Dem widmet Arte kurz vor der britischen Volksbefragung morgen einen umfassenden Themenabend, der die ganze Realitätsverachtung des Brexit-Lagers klug auf den Punkt bringt und im Filmporträt Sir Winston (22.45 Uhr) mit dem europäischen Vordenker Churchill kontrastiert, der vor dem vulgärpatriotischen Springteufel Nigel Farage allen Ernstes als konservativ galt. Seltsame alte Welt. Ganz im Gegensatz zur Schönen neuen Welt, die Claus Kleber am Sonntag nach dem weltbewegenden Vorrundenspiel Rumänien vs. Albanien ins Wohnzimmer bringt.

Der frühere USA-Korrespondent hat nämlich sein heute-Studio kurz ins Silicon Valley verlassen. Nicht als erster, aber als Neugierigster, so scheint es. Denn die Reportage fördert wirklich Erstaunliches zutage über das innovativste Tal der Menschheitsgeschichte. Also unbedingt ansehen, auch wenn 23.30 Uhr nicht die perfekte Zeit für so harten Stoff sein mag!

Eine Dreiviertelstunde früher beginnt am Dienstag zuvor immerhin die 16. Ausgabe vom FilmDebüt im Ersten mit Johanns Nabers zweitem Langspielfilm Zeit der Kanibalen. Devid Striesow und Sebastian Blomberg verkörpern darin zwei Finanzjongleure auf der Jagd nach Rendite – bis ihnen in Gestalt von Katharina Schüttler ausgerechnet eine Frau Konkurrenz macht. Witzig. Und neu. Also die Ausnahme während der EM. Von daher gibt es nun Wiederholungen der Woche satt, in Schwarzweiß zum Beispiel Greta Gerwig als entzückend prekärer Retrohipster Frances Ha (Mittwoch, 20.15 Uhr, Arte) von 2012. Oder ein halbes Jahrhundert älter und zwei Stunden später auf Servus: Sidney Lumets legendären Zwölf Geschworenen, der regelmäßig in die Top Ten der besten Filme ever gewählt wird.

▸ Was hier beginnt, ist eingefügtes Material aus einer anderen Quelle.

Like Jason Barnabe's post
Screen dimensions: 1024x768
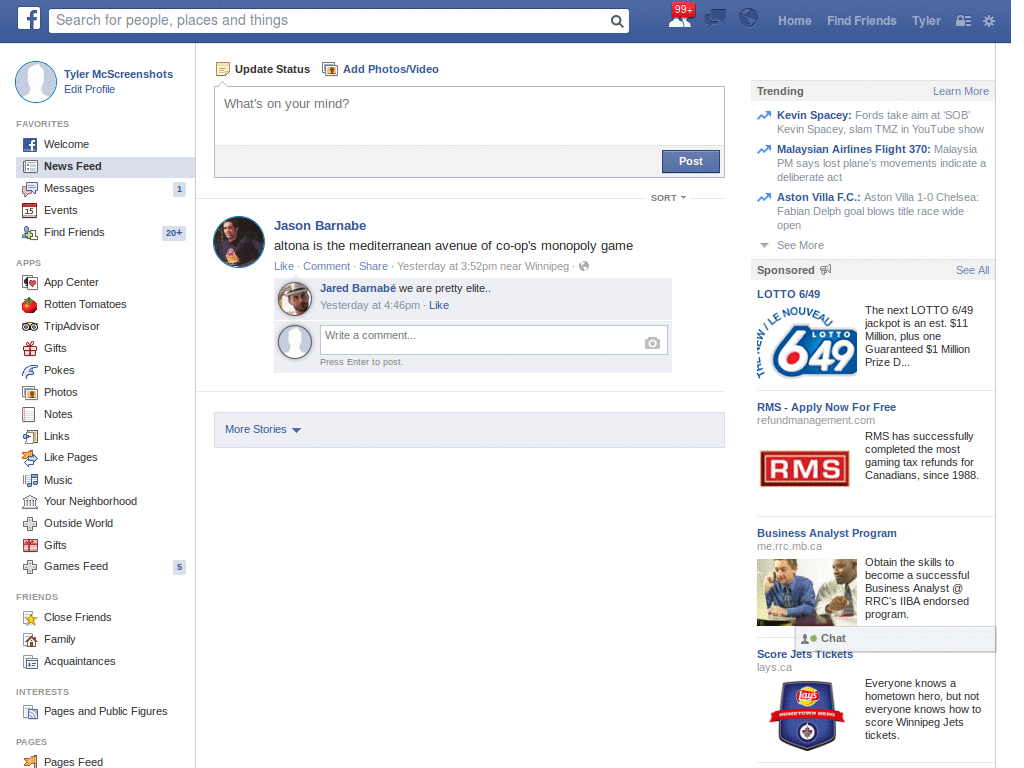(x=283, y=266)
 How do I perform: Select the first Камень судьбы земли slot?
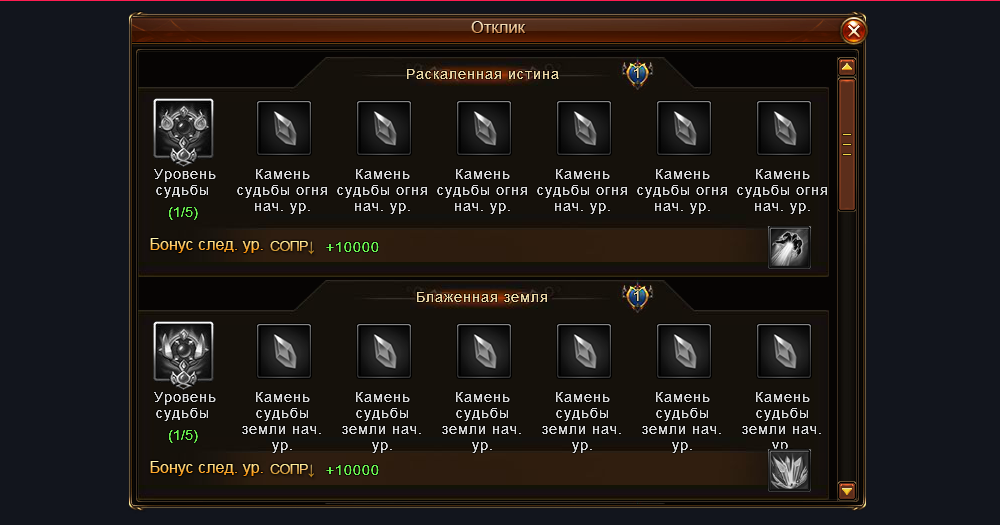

Noch zwei Altbestände in Farbe: Sophia Coppolas Lost in Translation (heute, 21.45 Uhr, Eins Plus) oder der erste Tatort mit Helmut Fischer als Kommissar Ludwig Lenz von 1981 namens Im Fadenkreuz, den der damalige Sender BR am Dienstag zur besten Sendezeit zeigt. Und auch der Dokumentartipp ist diesmal ein bisschen fiktional oder umgekehrt: Die Akte Kleist (Dienstag, 22.45 Uhr, RBB), eine spielerische Annäherung an den spektakulären Suizid des Dichters mit Alexander Beyer und Meret Becker als tragisches Liebespaar.